Iran's next parliamentary elections ‘could be on a par with Turkey’
Hassan Rouhani
President Hassan Rouhani unofficially kicked off next February’s parliamentary elections before a gathering of provincial governors on 26 May.

“No political or sectarian belief should be discounted, for they are based in religion, science, and personal beliefs, and of course elections without competition are impossible,” Rouhani said. “We have different ideas in our society, and all are free to express their ideas. This is why we have various parties and persuasions.”

Rouhani’s comments suggest he hopes to prepare the way for increased reformist participation in the majles (parliament)…

In an interview with Tehran Bureau, a member of the Islamic Iran Participation Front, a leading party suspended since 2009, expressed cautious optimism.

“He’s certainly come out swinging, but he’ll eventually tone down the intensity as time passes,” she said. “He may be demanding today that these elections be on a par with those of Finland and the UK in terms of openness and freedom, but ultimately he’ll have to temper his expectations to something resembling Turkey’s elections. If his strategy gets results, it’ll be a step forward, since it should translate to more moderates and reformists and fewer fundamentalists in the majles.”

Fundamentalists have held a majority in the 310-seat majles since 2004, when they overturned a reformist majority, and changing this will not be easy. The fundamentalists’ predominance goes back to an election when the Guardian Council, which vets candidates, disqualified around 4,000 reformist hopefuls, including 80 sitting members…

For next February’s election, the reformists’ fears centre on the possibility that they or even candidates close to Rouhani’s government will be disqualified en masse…

Concerns around mass disqualifications can be explained in part by recent statements by Ahmad Jannati, 88, chairman of the Guardian Council since 1992.

“The leadership of the Guardian Council has not forgotten the ‘sedition’ as it relates to those candidates who would participate in the elections,” Jannati told the May gathering of municipal governors…

Jannati’s comments suggest that conservative factions within the governing apparatus are set on continuing revenge against the reformists and the Green Movement, and therefore have no intention of opening up the political arena. But there is clear, and unresolved, tension here with what Rouhani has said…

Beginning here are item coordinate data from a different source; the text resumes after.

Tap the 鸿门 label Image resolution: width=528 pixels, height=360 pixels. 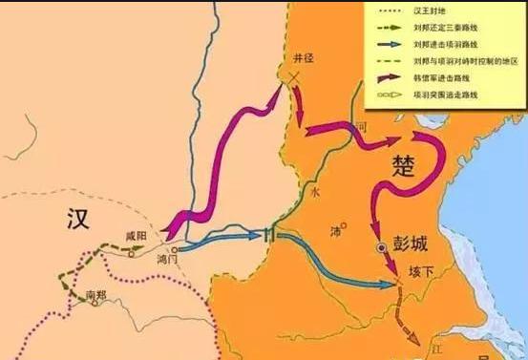pos(167,259)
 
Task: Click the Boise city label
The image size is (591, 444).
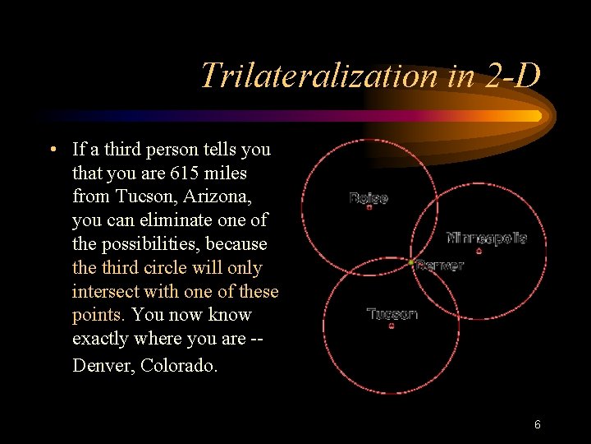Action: pyautogui.click(x=369, y=197)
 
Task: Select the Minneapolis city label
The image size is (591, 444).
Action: pyautogui.click(x=487, y=238)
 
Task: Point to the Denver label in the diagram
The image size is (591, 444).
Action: pyautogui.click(x=440, y=266)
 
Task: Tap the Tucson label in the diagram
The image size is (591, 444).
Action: pyautogui.click(x=392, y=313)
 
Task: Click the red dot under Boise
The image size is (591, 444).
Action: pyautogui.click(x=369, y=207)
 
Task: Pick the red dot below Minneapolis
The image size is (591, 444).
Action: pyautogui.click(x=479, y=252)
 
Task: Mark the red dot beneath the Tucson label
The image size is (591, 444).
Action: pyautogui.click(x=392, y=326)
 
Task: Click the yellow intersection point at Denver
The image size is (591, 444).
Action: pyautogui.click(x=411, y=263)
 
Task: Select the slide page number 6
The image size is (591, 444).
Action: pyautogui.click(x=537, y=425)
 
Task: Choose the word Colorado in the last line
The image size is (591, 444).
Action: pyautogui.click(x=180, y=365)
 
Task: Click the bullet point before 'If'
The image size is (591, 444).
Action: pyautogui.click(x=52, y=150)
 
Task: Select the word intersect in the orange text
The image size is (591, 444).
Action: pyautogui.click(x=102, y=292)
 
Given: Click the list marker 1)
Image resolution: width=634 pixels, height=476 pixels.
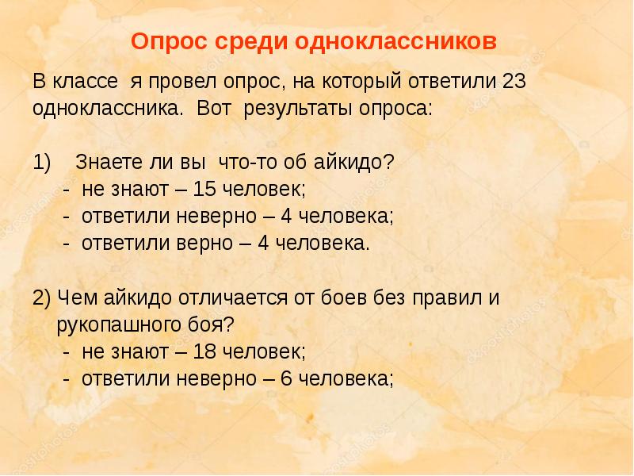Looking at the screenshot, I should pos(43,163).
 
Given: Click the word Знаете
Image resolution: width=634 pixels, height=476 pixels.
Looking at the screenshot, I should pos(105,163).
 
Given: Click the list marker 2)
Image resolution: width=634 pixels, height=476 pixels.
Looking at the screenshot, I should pos(42,298).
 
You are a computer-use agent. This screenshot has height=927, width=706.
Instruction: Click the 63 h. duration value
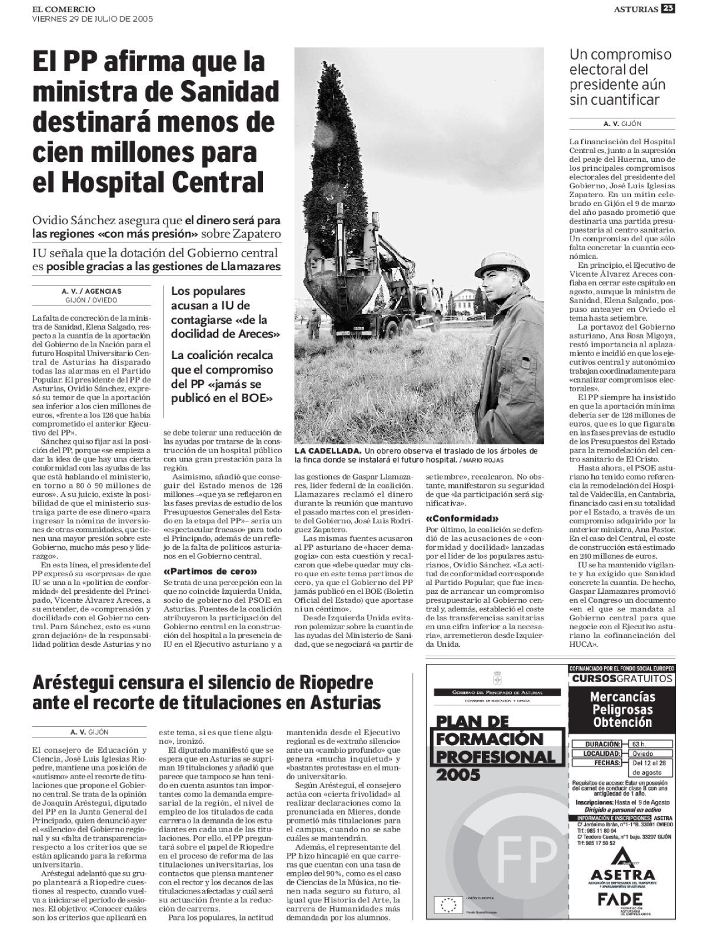click(x=645, y=743)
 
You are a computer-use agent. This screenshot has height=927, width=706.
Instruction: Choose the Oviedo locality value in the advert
click(x=645, y=753)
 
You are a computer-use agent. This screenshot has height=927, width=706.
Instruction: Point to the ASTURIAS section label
click(x=636, y=8)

[A] Tehran-based reformist journalist, who argued next February’s elections were of the “utmost importance” given the wide powers of the majles, including over the selection of ministers.

“In the event that many reformist candidates are not disqualified, there may be considerable room for a competition that decides who controls the majles,” he said. “This would not necessarily translate into a democratic transformation of the legal sphere. The biggest gains will probably be seen over the economic situation and corruption. Although [wider] democracy is undoubtedly an urgent matter, the precarious political conditions simply don’t allow it at present.”